----- RECORDS -----

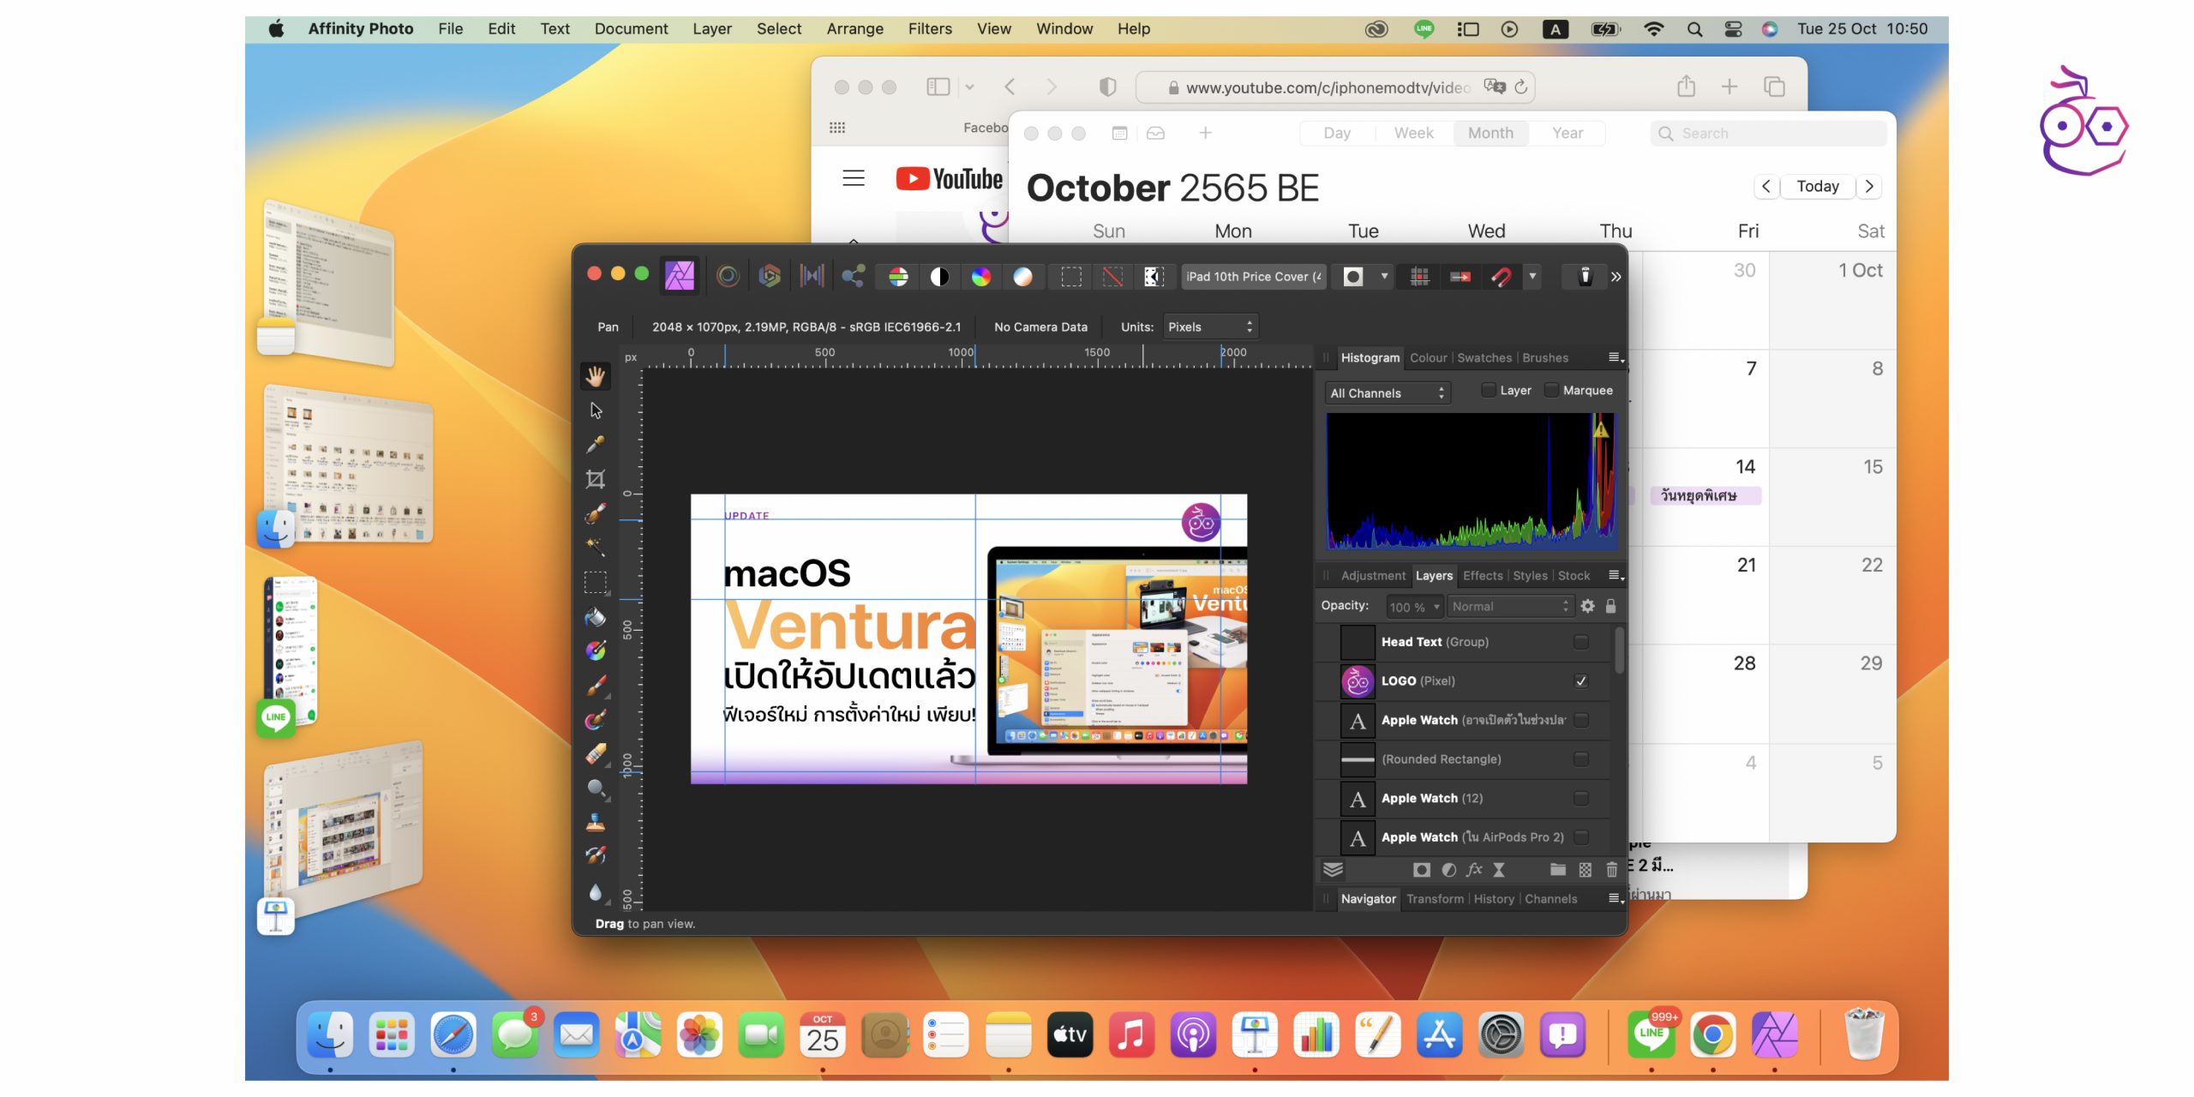Open the Filters menu
Image resolution: width=2194 pixels, height=1097 pixels.
[929, 28]
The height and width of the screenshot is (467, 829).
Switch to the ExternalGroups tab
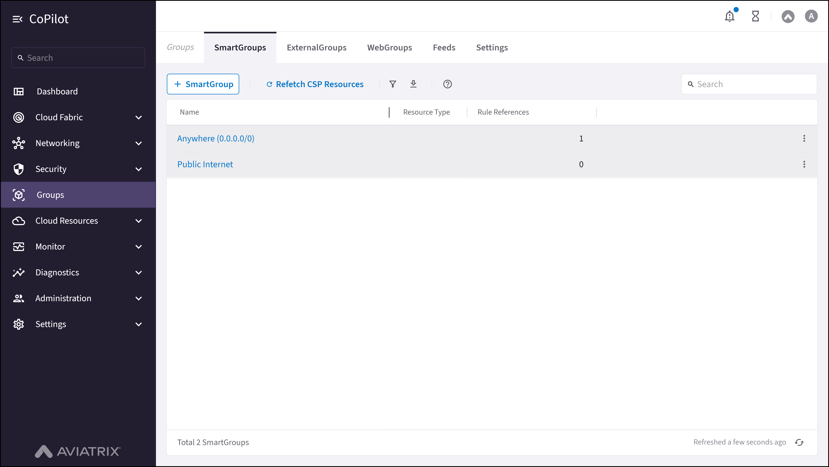pyautogui.click(x=316, y=47)
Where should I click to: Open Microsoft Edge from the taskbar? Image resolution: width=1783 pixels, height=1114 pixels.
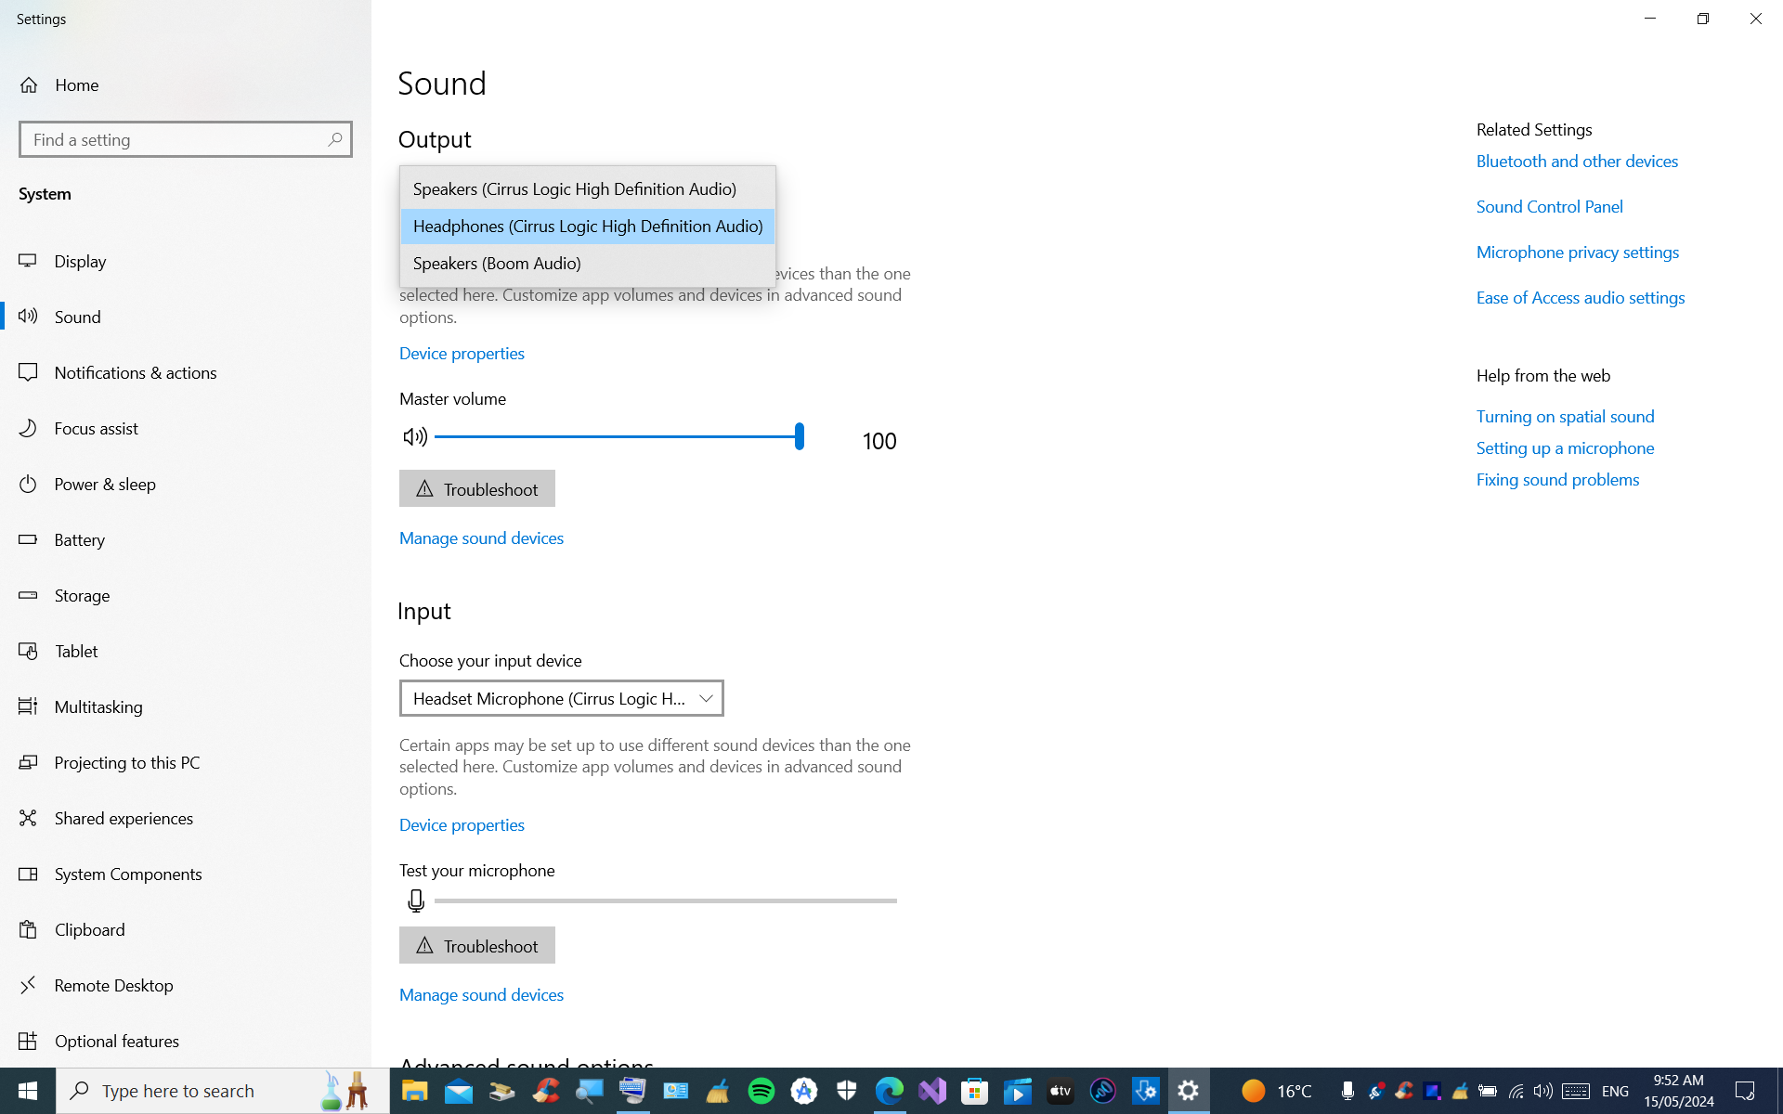890,1091
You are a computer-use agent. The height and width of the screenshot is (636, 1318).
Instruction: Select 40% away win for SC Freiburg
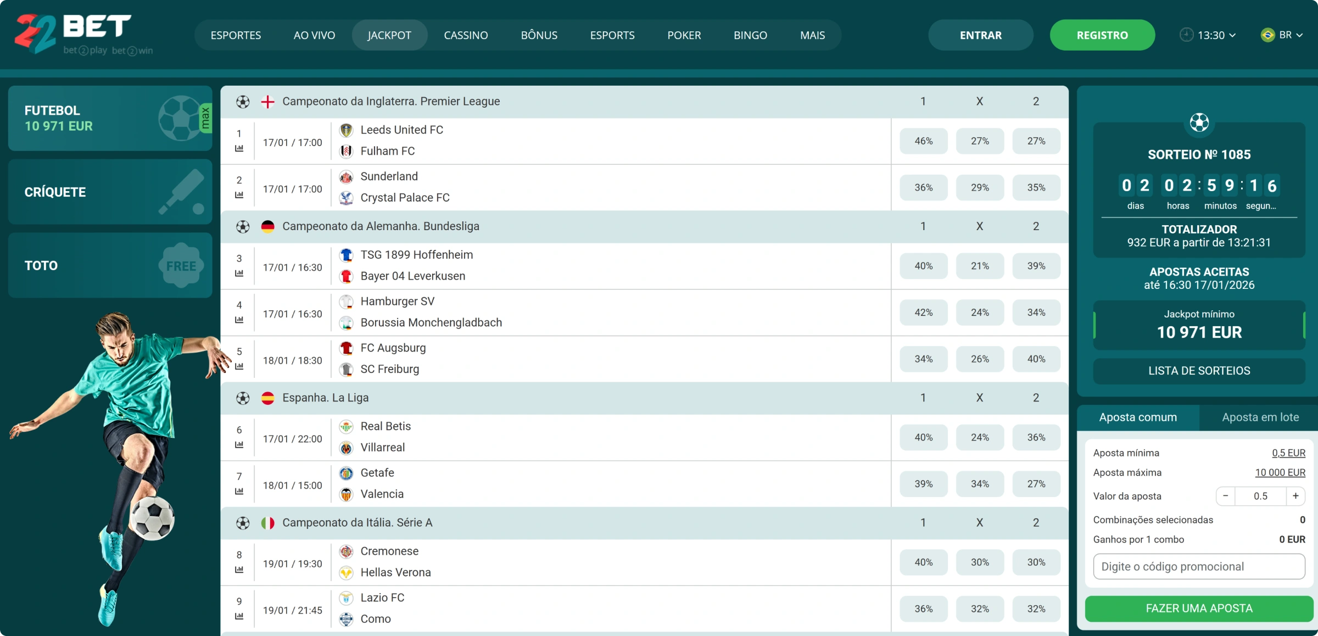pos(1036,359)
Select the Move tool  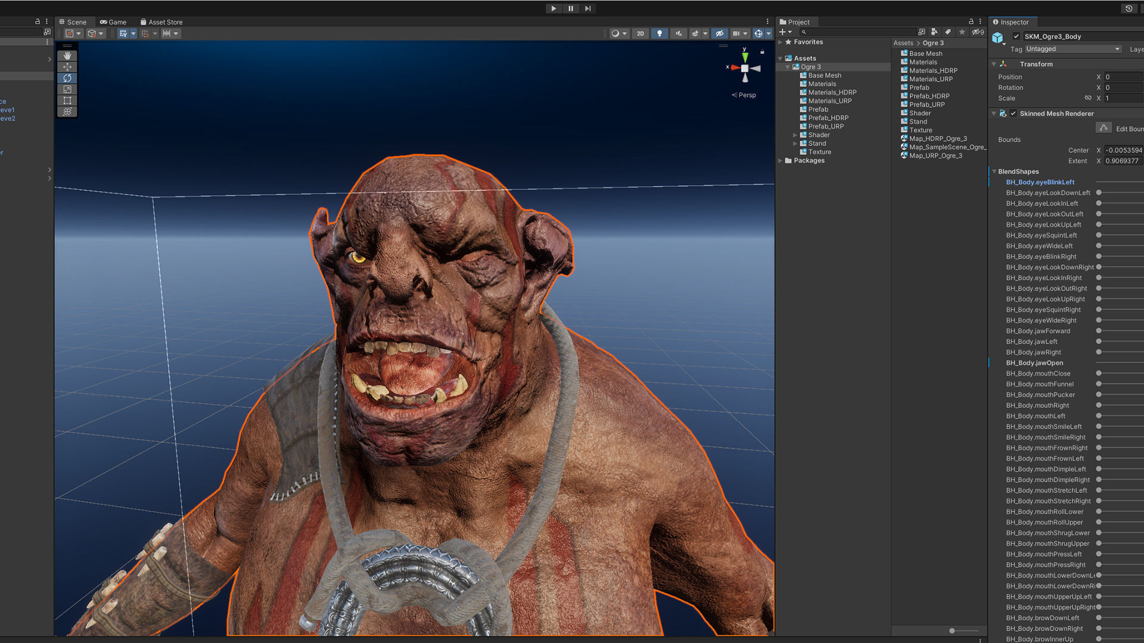coord(67,67)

-----

WHAT THE TASK REQUIRES ▸
Extract every line containing the string "screenshot" from the data above.

RESULT FOR THIS TASK ▸
The height and width of the screenshot is (467, 829).
You are a computer-use agent. The height and width of the screenshot is (636, 1318).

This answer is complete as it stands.